[Opening RECORD EXCERPTS section]
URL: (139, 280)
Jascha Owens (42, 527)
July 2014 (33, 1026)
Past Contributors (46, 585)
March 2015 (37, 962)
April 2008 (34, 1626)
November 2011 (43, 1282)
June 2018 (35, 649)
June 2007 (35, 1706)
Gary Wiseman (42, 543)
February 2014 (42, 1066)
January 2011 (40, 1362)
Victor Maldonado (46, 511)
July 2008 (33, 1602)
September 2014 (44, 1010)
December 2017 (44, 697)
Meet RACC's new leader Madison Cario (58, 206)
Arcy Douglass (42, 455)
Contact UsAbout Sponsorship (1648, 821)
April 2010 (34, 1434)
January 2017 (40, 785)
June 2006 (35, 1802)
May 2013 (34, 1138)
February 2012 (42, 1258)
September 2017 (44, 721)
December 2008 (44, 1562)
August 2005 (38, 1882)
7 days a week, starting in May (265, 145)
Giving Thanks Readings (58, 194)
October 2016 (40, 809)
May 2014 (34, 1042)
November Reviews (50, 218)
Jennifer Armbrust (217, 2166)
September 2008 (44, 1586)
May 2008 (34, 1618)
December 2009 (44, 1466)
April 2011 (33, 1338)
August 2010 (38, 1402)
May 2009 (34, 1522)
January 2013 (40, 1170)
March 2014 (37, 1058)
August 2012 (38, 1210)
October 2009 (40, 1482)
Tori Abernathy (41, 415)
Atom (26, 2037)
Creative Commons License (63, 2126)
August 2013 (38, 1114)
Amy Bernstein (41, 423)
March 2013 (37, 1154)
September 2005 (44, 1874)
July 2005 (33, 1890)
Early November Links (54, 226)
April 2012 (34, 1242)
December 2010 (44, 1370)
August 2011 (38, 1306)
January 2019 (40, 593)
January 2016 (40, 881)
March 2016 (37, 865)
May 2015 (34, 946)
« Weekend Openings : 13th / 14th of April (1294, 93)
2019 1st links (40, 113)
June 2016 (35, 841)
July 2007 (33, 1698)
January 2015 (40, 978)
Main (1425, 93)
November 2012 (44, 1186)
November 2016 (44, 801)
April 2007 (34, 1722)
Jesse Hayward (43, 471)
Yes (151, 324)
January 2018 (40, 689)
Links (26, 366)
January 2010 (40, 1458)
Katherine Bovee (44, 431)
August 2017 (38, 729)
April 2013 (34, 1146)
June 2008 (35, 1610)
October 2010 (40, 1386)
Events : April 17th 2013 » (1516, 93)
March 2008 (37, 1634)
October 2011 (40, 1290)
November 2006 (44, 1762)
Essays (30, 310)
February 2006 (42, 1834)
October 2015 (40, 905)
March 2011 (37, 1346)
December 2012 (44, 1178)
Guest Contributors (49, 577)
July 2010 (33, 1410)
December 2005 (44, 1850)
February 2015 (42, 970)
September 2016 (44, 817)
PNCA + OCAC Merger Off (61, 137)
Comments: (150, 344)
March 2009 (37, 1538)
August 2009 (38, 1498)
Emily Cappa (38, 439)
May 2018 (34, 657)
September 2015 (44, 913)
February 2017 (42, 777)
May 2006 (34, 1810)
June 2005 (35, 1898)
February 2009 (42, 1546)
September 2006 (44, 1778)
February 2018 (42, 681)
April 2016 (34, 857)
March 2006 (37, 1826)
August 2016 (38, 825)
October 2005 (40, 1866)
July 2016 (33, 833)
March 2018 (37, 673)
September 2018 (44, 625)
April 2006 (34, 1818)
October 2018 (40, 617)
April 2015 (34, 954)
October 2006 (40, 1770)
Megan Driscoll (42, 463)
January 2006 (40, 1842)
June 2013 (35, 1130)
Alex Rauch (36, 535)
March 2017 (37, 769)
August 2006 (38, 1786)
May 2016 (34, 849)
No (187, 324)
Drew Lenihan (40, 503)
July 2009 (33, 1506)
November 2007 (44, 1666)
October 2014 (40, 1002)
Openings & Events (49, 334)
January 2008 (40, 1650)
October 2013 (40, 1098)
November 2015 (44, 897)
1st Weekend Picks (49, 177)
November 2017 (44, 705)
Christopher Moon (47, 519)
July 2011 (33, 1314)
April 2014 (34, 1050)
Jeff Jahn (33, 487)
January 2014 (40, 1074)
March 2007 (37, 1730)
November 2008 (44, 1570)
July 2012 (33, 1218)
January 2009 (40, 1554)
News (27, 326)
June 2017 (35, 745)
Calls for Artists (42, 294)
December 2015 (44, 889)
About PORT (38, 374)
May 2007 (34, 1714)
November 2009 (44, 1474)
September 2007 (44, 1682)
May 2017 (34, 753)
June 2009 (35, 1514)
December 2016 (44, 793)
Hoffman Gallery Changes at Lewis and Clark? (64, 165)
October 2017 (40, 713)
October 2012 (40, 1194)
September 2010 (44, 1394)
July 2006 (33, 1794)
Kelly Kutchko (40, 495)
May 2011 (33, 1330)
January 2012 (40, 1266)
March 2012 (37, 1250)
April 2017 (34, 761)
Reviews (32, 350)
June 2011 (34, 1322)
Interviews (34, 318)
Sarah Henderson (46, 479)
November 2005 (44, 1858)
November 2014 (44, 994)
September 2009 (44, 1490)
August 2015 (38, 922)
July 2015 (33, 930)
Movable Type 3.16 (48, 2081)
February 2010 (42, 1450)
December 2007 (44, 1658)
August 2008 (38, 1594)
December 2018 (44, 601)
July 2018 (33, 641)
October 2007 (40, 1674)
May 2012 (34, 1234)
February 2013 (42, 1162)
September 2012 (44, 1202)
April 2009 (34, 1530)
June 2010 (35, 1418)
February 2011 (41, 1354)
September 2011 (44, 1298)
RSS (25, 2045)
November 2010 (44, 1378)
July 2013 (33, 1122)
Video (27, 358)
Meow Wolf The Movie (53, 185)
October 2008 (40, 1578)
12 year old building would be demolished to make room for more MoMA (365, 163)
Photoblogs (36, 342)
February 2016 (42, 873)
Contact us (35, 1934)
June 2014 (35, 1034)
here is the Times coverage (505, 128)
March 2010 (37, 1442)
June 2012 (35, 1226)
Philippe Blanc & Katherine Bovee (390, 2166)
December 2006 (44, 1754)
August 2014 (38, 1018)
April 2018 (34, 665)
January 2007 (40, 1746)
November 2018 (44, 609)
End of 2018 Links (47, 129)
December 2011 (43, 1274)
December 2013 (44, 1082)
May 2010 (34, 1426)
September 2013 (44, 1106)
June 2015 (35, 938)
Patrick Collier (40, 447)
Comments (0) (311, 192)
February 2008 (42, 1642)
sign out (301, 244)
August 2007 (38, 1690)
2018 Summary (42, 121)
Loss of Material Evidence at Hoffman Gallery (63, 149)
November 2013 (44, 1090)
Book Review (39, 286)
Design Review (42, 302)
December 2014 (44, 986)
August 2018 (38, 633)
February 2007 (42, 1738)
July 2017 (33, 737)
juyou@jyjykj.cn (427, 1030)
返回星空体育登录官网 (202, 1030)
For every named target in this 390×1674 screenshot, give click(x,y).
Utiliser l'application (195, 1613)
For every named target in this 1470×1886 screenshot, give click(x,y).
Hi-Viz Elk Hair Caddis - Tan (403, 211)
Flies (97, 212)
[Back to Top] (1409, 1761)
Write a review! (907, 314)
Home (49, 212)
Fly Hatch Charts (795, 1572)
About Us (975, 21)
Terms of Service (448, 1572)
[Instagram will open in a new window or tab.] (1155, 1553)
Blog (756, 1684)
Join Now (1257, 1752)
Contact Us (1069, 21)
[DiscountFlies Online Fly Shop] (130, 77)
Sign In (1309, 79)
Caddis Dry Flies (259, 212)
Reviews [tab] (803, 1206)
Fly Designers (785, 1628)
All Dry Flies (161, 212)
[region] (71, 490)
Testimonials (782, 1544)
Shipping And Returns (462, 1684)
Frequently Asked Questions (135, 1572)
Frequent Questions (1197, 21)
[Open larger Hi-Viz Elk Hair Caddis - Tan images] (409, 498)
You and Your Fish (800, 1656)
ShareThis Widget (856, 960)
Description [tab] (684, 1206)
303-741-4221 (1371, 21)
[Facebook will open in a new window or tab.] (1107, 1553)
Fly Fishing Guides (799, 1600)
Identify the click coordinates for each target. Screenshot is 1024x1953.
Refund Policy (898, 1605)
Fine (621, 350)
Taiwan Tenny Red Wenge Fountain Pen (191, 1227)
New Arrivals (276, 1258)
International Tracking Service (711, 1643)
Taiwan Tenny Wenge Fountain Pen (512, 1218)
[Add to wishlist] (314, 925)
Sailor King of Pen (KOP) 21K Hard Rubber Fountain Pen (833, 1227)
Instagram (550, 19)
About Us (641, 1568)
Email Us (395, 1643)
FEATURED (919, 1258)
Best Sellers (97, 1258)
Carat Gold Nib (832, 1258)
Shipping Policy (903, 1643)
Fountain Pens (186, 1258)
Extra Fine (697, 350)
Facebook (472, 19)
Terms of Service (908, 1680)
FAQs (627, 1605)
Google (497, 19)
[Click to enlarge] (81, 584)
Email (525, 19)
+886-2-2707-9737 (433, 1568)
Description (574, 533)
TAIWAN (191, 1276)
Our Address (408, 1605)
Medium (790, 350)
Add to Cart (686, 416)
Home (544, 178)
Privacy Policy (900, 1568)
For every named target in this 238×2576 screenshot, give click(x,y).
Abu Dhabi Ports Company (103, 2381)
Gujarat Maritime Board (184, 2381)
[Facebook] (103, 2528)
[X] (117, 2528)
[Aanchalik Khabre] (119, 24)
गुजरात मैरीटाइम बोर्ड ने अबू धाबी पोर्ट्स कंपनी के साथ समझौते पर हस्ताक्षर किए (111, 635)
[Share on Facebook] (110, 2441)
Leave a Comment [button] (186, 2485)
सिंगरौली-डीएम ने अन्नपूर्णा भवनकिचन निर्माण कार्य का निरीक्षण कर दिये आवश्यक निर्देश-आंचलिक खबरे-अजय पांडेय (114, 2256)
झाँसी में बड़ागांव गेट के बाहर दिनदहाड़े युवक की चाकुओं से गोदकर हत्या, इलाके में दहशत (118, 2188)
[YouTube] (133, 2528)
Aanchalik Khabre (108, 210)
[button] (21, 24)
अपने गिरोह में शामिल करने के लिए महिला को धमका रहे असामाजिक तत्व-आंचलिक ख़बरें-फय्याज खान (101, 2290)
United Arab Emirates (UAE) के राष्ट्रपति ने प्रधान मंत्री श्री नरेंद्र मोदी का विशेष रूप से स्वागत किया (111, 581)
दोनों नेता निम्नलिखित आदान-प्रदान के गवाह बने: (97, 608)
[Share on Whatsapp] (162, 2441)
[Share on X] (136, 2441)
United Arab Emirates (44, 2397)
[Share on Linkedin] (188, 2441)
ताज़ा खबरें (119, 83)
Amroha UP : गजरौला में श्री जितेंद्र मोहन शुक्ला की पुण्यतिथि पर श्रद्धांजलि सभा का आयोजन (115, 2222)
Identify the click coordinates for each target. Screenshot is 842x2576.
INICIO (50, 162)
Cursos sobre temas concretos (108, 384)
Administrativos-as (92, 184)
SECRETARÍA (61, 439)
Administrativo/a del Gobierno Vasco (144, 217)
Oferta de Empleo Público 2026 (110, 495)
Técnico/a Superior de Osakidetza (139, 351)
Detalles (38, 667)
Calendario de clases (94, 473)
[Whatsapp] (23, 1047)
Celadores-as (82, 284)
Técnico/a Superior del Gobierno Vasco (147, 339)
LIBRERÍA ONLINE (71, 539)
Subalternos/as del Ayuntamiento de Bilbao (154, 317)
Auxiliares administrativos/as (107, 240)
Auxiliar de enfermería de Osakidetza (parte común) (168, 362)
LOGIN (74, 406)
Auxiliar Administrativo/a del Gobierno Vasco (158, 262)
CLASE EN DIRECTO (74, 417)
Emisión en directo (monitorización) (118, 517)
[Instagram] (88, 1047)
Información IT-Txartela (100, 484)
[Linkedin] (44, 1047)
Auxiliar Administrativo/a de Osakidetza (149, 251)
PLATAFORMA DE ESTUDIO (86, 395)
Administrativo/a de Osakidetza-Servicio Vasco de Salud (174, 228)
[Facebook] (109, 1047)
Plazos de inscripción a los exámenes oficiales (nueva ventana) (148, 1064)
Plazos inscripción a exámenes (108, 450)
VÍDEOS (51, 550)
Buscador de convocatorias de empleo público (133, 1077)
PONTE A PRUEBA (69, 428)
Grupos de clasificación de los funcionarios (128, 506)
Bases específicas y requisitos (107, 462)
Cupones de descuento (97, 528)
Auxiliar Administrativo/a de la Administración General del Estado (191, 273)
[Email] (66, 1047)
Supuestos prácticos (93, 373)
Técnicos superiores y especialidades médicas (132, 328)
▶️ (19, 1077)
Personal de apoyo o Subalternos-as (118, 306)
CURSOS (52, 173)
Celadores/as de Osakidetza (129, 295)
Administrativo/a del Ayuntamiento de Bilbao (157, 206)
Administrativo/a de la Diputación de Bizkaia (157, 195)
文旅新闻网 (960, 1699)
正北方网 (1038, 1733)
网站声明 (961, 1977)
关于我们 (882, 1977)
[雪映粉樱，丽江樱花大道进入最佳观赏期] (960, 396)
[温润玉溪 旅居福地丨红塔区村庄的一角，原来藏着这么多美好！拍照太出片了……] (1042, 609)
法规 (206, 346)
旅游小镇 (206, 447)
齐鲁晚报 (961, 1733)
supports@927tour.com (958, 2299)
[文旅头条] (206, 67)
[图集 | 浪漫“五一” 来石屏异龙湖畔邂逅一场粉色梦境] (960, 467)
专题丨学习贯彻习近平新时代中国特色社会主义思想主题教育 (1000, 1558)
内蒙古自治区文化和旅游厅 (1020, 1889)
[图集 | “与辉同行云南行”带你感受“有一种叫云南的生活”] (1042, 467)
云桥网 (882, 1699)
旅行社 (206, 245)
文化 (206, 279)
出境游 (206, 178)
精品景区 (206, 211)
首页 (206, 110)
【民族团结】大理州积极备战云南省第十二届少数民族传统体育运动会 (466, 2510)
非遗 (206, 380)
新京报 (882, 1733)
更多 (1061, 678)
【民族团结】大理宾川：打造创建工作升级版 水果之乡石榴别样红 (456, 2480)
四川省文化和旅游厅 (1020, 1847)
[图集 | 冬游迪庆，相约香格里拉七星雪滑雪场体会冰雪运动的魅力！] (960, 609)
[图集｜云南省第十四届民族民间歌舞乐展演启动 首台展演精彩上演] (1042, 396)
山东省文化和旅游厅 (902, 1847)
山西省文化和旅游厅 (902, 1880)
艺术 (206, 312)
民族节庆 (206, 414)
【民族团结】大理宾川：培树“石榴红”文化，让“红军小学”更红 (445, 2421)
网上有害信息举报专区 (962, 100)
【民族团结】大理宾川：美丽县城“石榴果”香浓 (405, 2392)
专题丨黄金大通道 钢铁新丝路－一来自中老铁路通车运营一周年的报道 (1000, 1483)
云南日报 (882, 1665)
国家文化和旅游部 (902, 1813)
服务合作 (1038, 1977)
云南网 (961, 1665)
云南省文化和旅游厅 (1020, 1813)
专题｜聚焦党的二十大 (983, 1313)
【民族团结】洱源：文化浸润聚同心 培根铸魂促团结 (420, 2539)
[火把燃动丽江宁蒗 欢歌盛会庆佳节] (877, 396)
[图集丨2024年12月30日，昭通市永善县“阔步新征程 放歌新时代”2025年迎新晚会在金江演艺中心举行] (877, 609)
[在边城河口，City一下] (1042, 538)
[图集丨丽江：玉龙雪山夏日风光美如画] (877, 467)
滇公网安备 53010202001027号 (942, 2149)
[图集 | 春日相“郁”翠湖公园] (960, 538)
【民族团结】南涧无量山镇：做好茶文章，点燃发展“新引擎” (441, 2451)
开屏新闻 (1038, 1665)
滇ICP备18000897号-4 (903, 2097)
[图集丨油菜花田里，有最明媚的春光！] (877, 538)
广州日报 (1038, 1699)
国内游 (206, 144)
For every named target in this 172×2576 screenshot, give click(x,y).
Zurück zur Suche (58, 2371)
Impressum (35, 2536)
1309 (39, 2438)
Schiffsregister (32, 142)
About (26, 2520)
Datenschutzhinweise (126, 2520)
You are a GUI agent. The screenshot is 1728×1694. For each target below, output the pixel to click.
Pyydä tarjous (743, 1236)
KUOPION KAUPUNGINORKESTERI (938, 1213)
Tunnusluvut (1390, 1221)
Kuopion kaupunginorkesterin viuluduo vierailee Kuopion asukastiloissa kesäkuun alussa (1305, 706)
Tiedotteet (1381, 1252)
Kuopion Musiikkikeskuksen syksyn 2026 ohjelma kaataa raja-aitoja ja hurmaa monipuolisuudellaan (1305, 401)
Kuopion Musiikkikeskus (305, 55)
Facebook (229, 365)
[Closing RECORD EXCERPTS section]
• _WHAT THE TASK REQUIRES_
Among the entries, find each line that includes the string "Contributors" and copy it.

• _WRITTEN ANSWER_
Past Contributors (46, 585)
Guest Contributors (49, 577)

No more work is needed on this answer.